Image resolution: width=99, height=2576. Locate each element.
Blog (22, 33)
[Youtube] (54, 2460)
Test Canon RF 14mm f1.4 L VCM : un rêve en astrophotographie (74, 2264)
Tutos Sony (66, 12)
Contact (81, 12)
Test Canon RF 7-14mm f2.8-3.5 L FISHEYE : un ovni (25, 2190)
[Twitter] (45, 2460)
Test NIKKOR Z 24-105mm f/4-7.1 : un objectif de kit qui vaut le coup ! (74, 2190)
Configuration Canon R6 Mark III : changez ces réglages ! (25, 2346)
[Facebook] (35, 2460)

_ _ _ _ _ _ _

▸ **EXERCISE**
Transcribe the material above. Change nothing in it.

▸ **ANSWER BOX**
Image resolution: width=99, height=2576. Locate each element.
Blog (22, 33)
[Youtube] (54, 2460)
Test Canon RF 14mm f1.4 L VCM : un rêve en astrophotographie (74, 2264)
Tutos Sony (66, 12)
Contact (81, 12)
Test Canon RF 7-14mm f2.8-3.5 L FISHEYE : un ovni (25, 2190)
[Twitter] (45, 2460)
Test NIKKOR Z 24-105mm f/4-7.1 : un objectif de kit qui vaut le coup ! (74, 2190)
Configuration Canon R6 Mark III : changez ces réglages ! (25, 2346)
[Facebook] (35, 2460)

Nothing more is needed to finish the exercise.